Perfect, thanks!
On Tuesday, November 22, 2016 8:23 AM, Joe Witt <[email protected]> wrote:
Hello
Collecting the data:
- Use Consume Kafka
Routing each event based on its content:
- There is no out of the box processor to route Avro just yet. We
will hopefully tackle that soon. In the mean time you could covert
the Avro to JSON and use RouteJson. If you want the data back in avro
you can convert back to avro. So it would be something like
- ConvertAvroToJson
- EvaluateJsonPath
- ConvertJsonToAvro
At this point you'll have a flow file attribute which tells you about
the binning you want. This approach will have the performance hit of
the conversions so if you can avoid going back to Avro that will help
or if you use the ExecuteScript or related processors you can whip up
some Groovy to deal with the Avro directly. You have lots of options
there.
Merging events together to sympathize with HDFS block sizes:
- Use MergeContent.

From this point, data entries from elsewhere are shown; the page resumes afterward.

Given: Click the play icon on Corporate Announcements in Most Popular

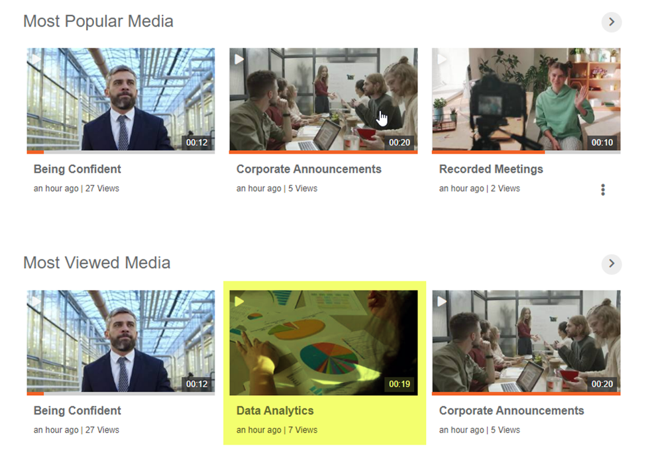Looking at the screenshot, I should [x=239, y=60].
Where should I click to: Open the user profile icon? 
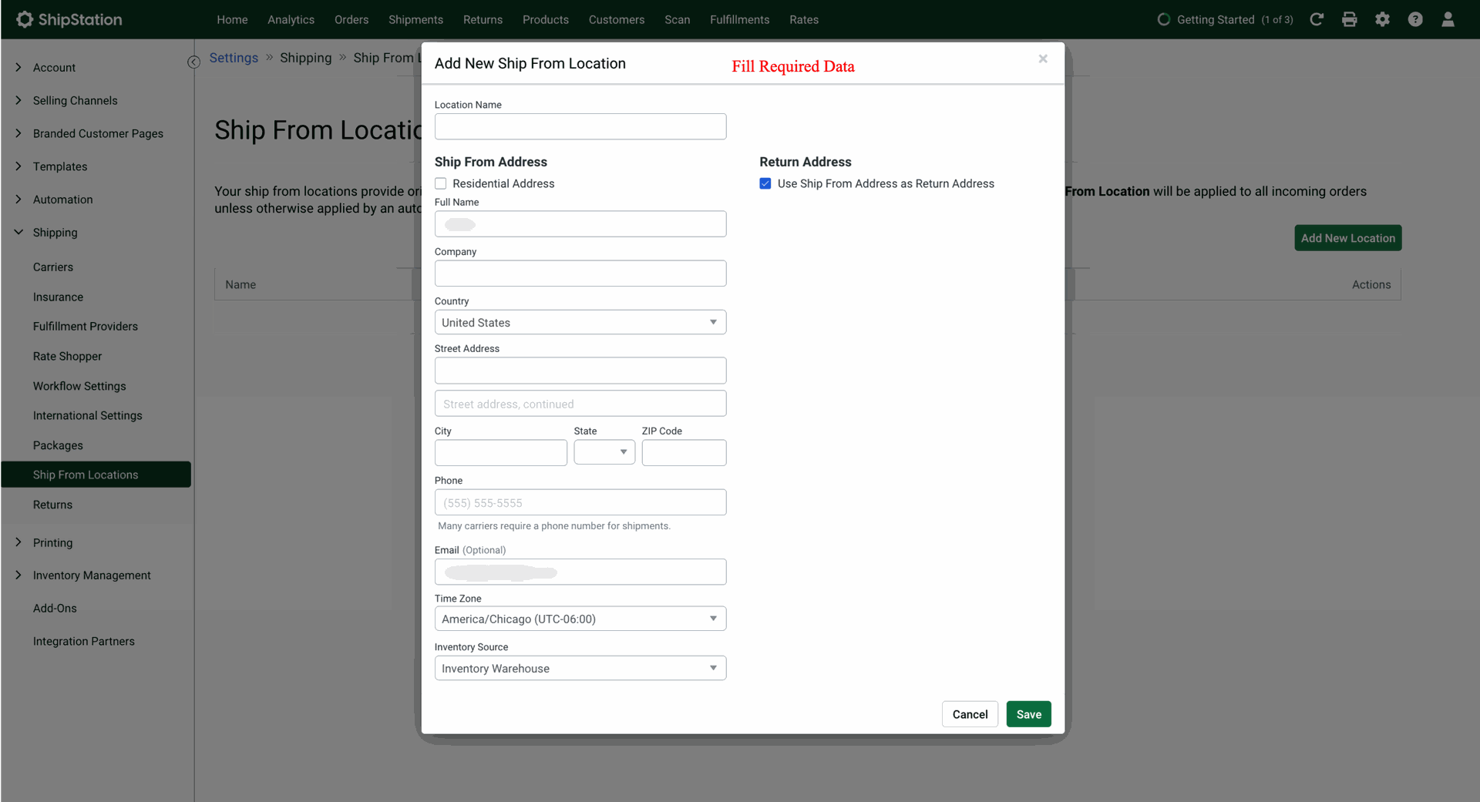pos(1448,19)
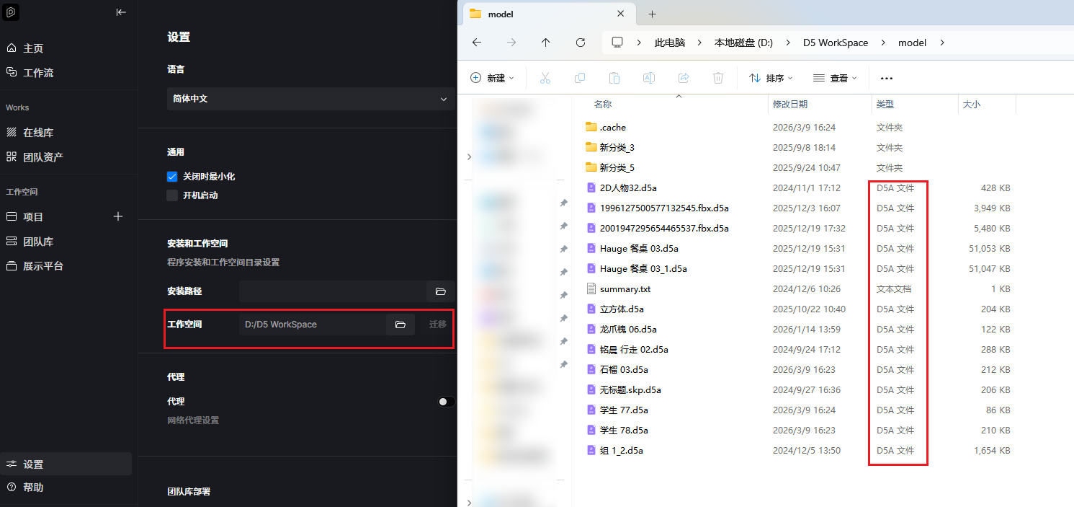
Task: Browse folder for 工作空间 path
Action: coord(400,325)
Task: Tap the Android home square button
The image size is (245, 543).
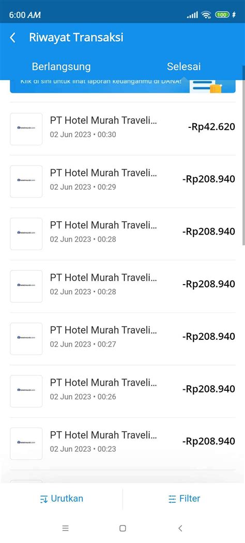Action: (123, 528)
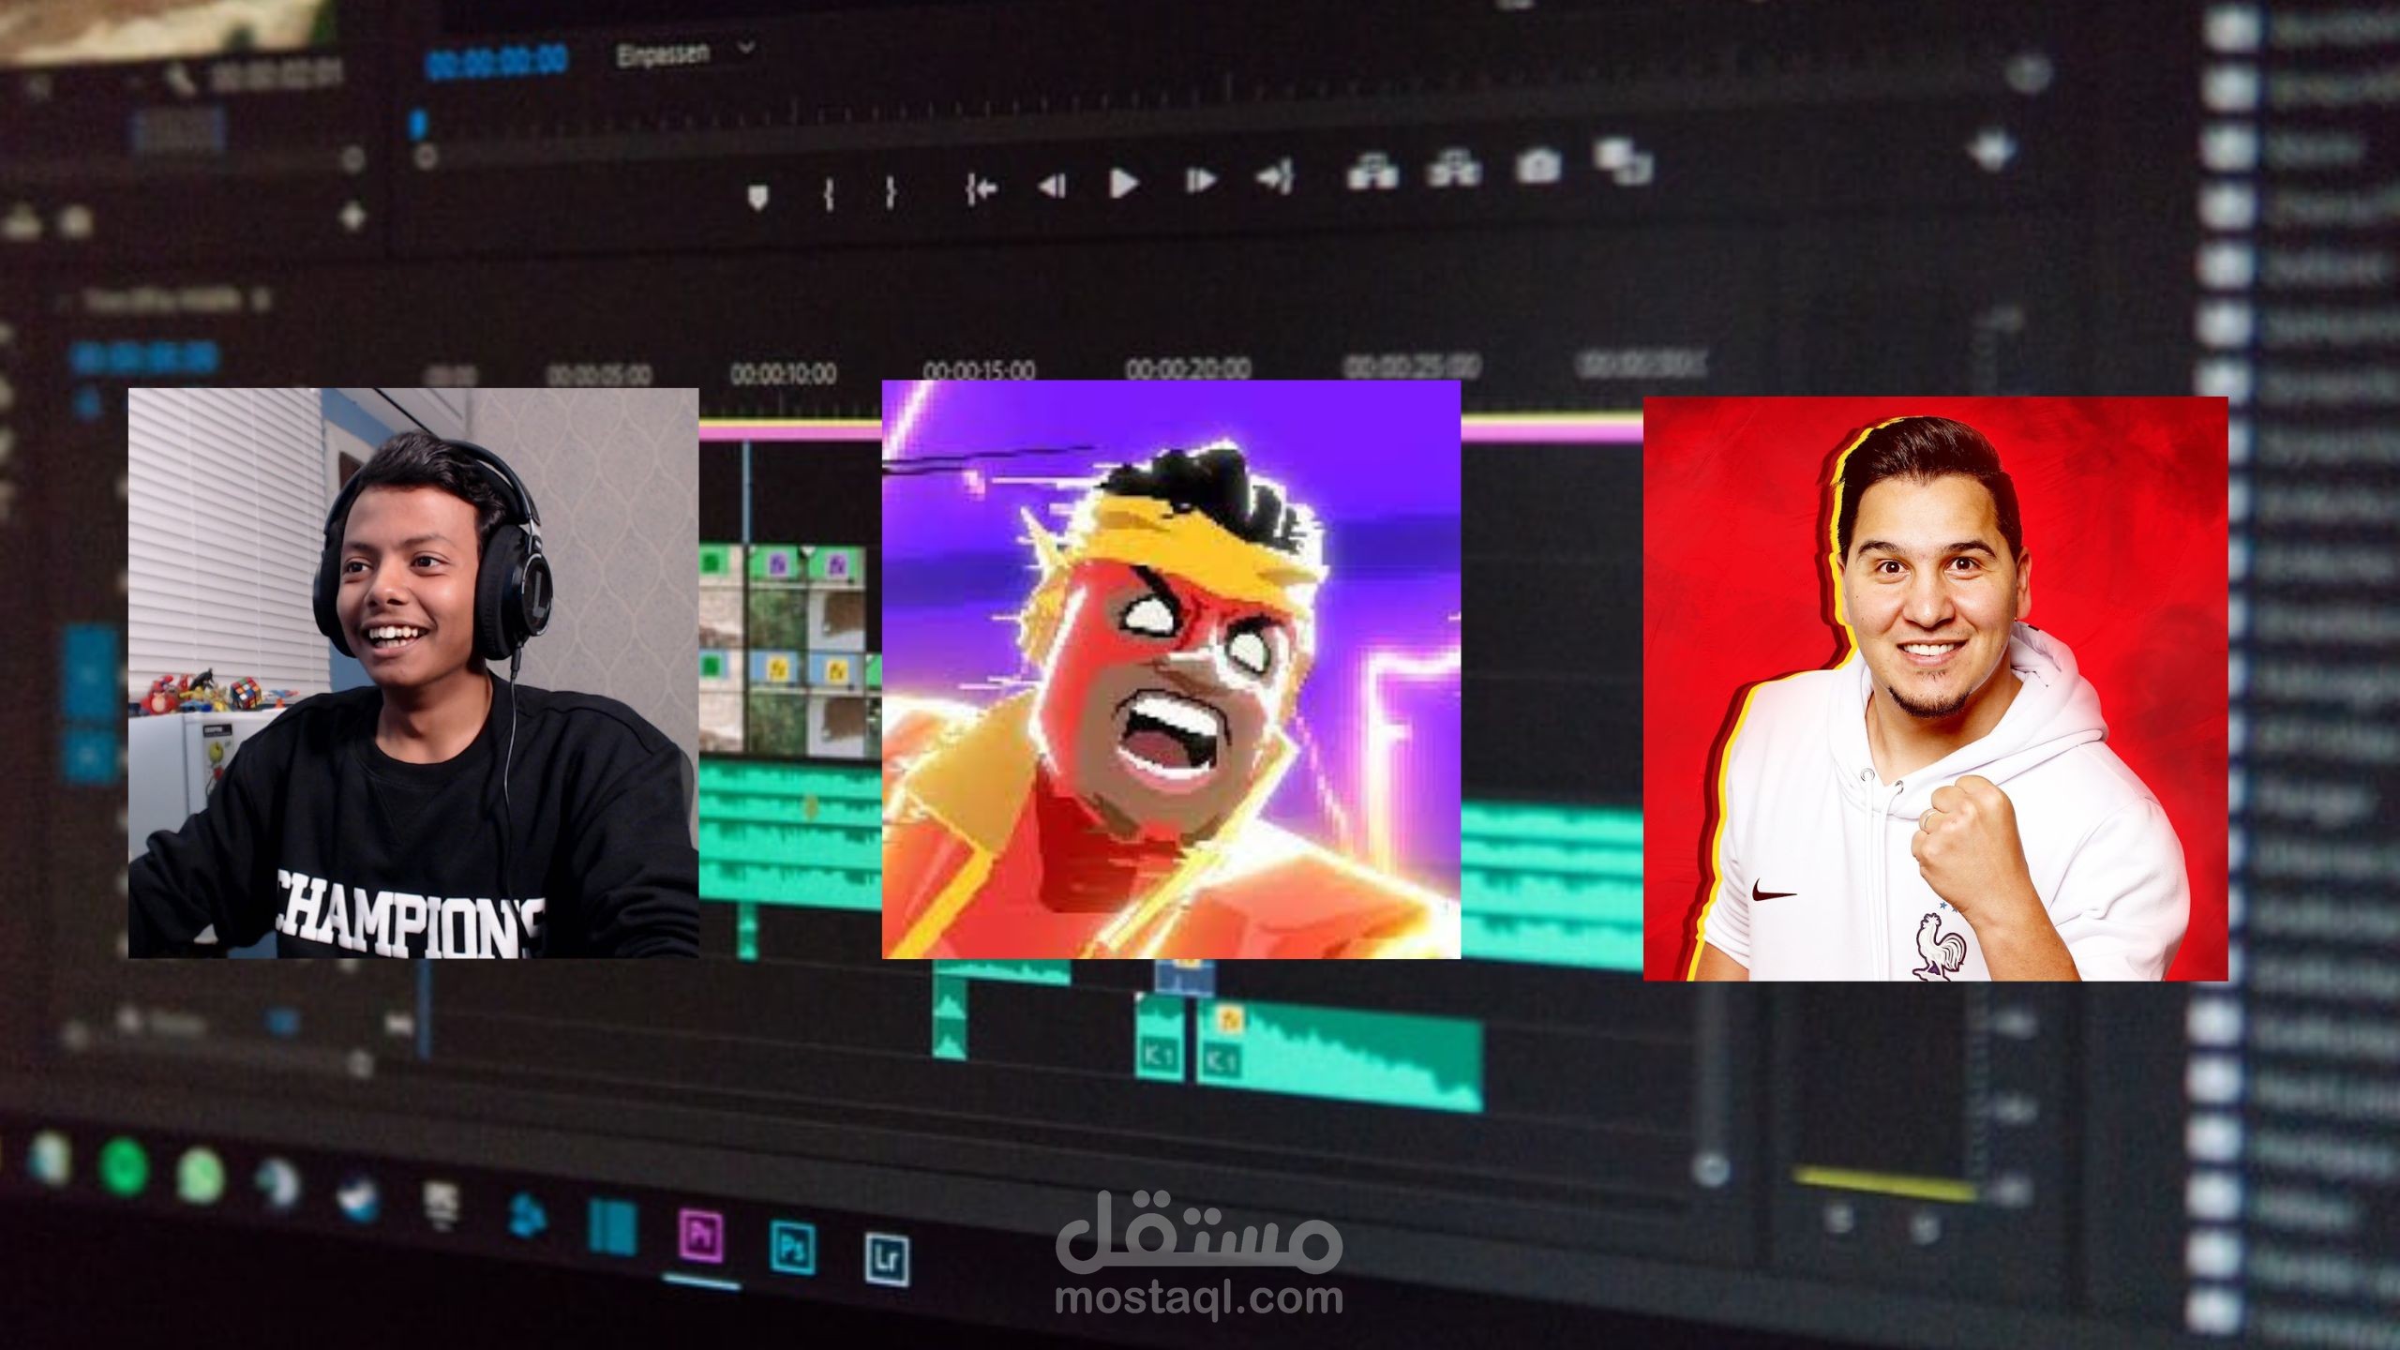Viewport: 2400px width, 1350px height.
Task: Click the Step Back playback icon
Action: pyautogui.click(x=1053, y=188)
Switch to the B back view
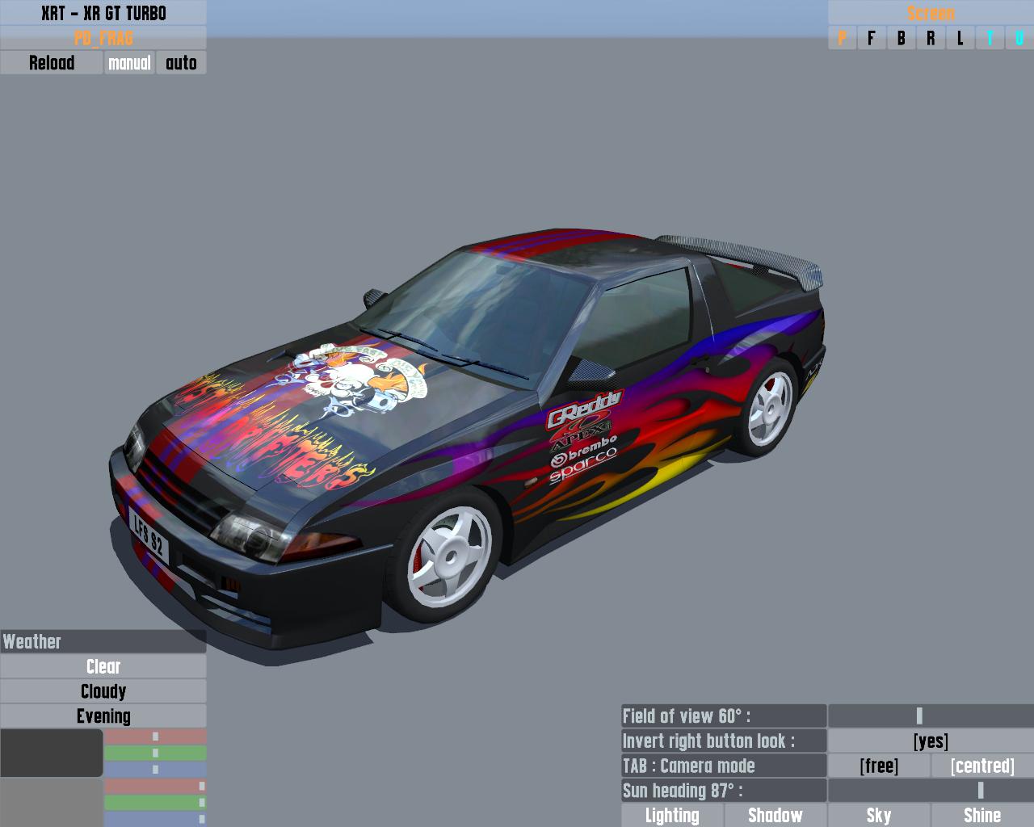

It supports binning data together using a flow
file attribute such as the one you would have pulled in the previous
section above.
Delivery to HDFS
- Use PutHDFS
Thanks
Joe
On Tue, Nov 22, 2016 at 7:59 AM, E Worthy <[email protected]> wrote:
> Is this not possible with this product?
>
>
> On Sunday, November 20, 2016 8:50 PM, E Worthy <[email protected]>
> wrote:
>
>
> Hello,
>
> I have Avro data coming in from Kafka and I need to place this data into the
> proper HDFS partition based on values in each row of data. Is this possible
> in Nifi? I'm looking at the PutHDFS, ConvertAvroToORC, and expressions. Do I
> somehow set a variable using an expression for each row and use that in the
> PutHDFS?
>
> Thanks for any help,
> Eric
>
>